Dans sa première version, SuperBravo était un projet solo d’Armelle. Lorsque vous devenez un trio les compositions comme la production s’orientent vers plus de minimalisme. Est-ce Julie qui a apporté cela ? De même les guitares électriques viennent de Michel ?

Armelle : C’est vrai que quand le trio SuperBravo est né et que nous avons « pacté » tous les trois, le postulat était de nous passer de bassiste et de batteur, de nous débrouiller avec ce que nous savions faire, de chercher un équilibre sonore qui nous plaise, aussi bien sur disque que sur scène, de nous amuser de cette contrainte.
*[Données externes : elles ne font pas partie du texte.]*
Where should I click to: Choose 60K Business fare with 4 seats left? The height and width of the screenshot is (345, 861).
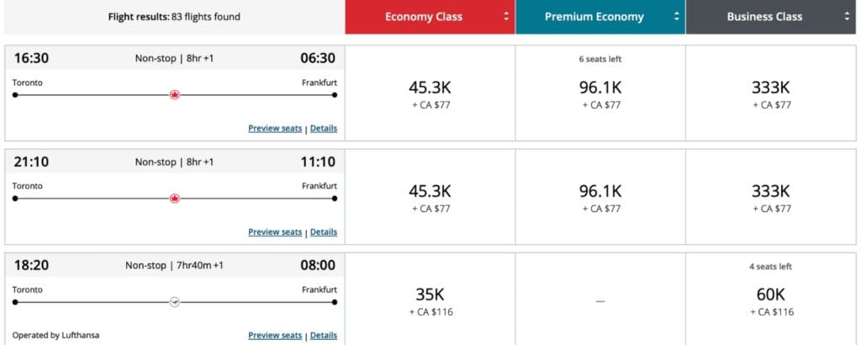pyautogui.click(x=770, y=300)
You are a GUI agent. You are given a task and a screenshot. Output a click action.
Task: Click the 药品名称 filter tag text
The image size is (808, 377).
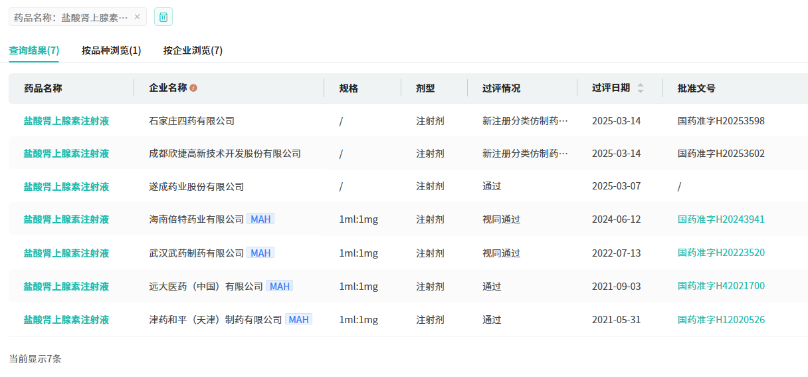click(70, 17)
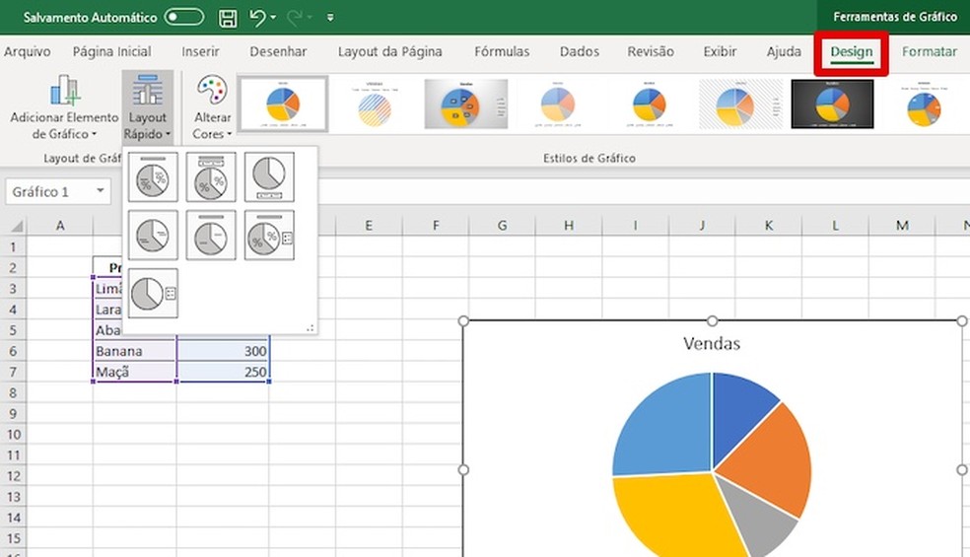Click the Vendas chart title

point(711,343)
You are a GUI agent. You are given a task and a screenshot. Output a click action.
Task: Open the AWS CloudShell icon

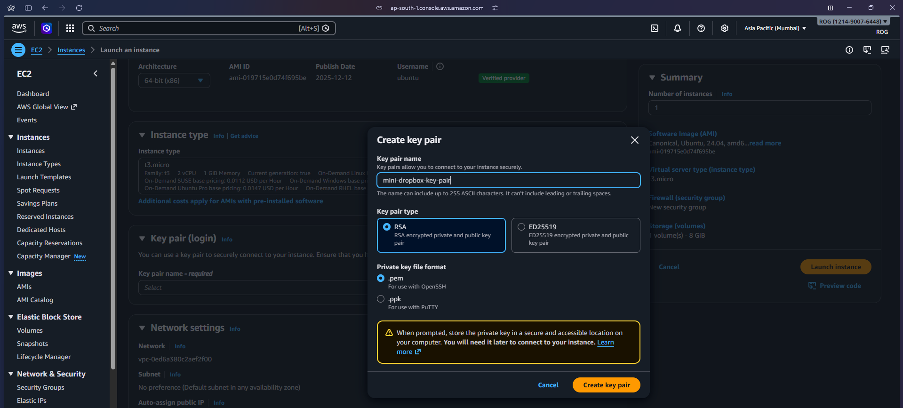pyautogui.click(x=654, y=28)
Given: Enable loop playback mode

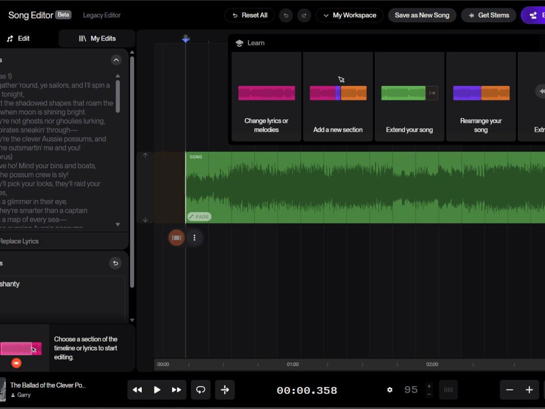Looking at the screenshot, I should coord(201,389).
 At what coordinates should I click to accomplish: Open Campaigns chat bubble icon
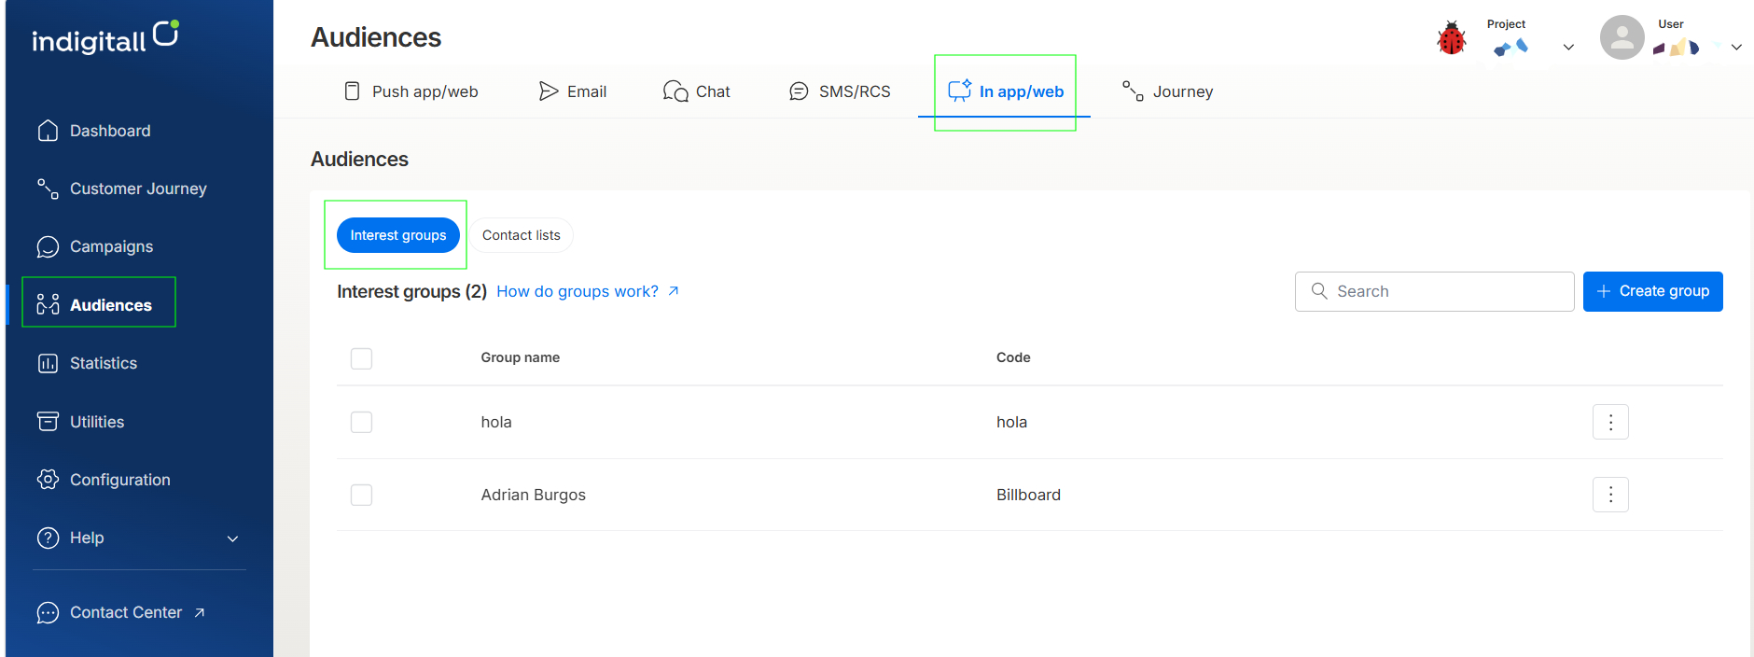(48, 246)
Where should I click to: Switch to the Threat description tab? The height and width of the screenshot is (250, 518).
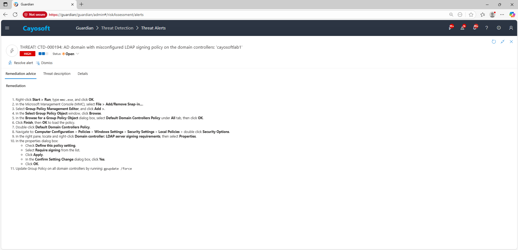[57, 74]
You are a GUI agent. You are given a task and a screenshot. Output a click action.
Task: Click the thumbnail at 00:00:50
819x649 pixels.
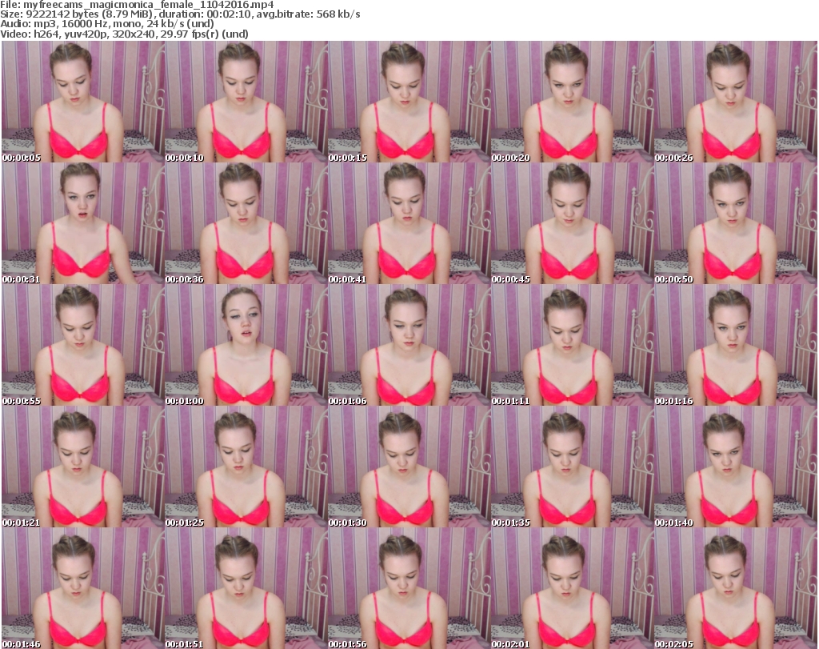(x=735, y=223)
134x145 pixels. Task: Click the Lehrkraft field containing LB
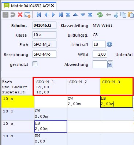(x=99, y=44)
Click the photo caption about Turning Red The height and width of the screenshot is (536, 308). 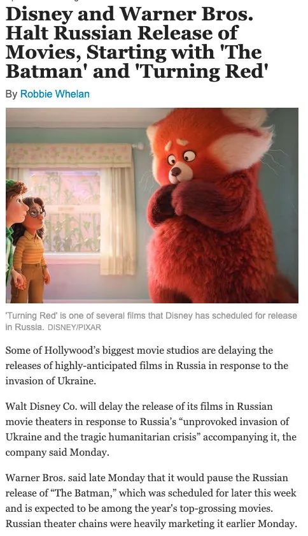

Cette idée nous plaisait bien, et c’est dans ce sens que l’on a creusé pour l’écriture de nos deux albums.

Le collectif est je crois important pour vous, tout le monde joue de tous les instruments, Julie s’occupe des pochettes et de certains clips…

Armelle : On a effectivement des rôles moins figés que dans la plupart de groupes, par désir autant que par nécessité. On tâche de s’autogérer dans les domaines où on se sent capable de se hasarder. S’il y a approbation collective, alors, tout le monde travaille sur l’idée qui a germé. Julie a conçu le graphisme du nouvel album. Ses dessins habillent et habitent la pochette du disque, et le clip de « Il n’y a plus foule » est composé d’une multitude de portraits qu’elle a dessinés. C’est beau comme tout. Notre nouveau clip « Sentinelle » est aussi une production maison. De même avec le label Fraca semble former un collectif, Katel vous produit, Robi réalise un clip, etcetera.

Julie : L’amitié, la confiance, l’implication et l’engagement de ces trois artistes pour faire vivre au-delà de leurs propres productions des projets comme le nôtre est une chance inestimable.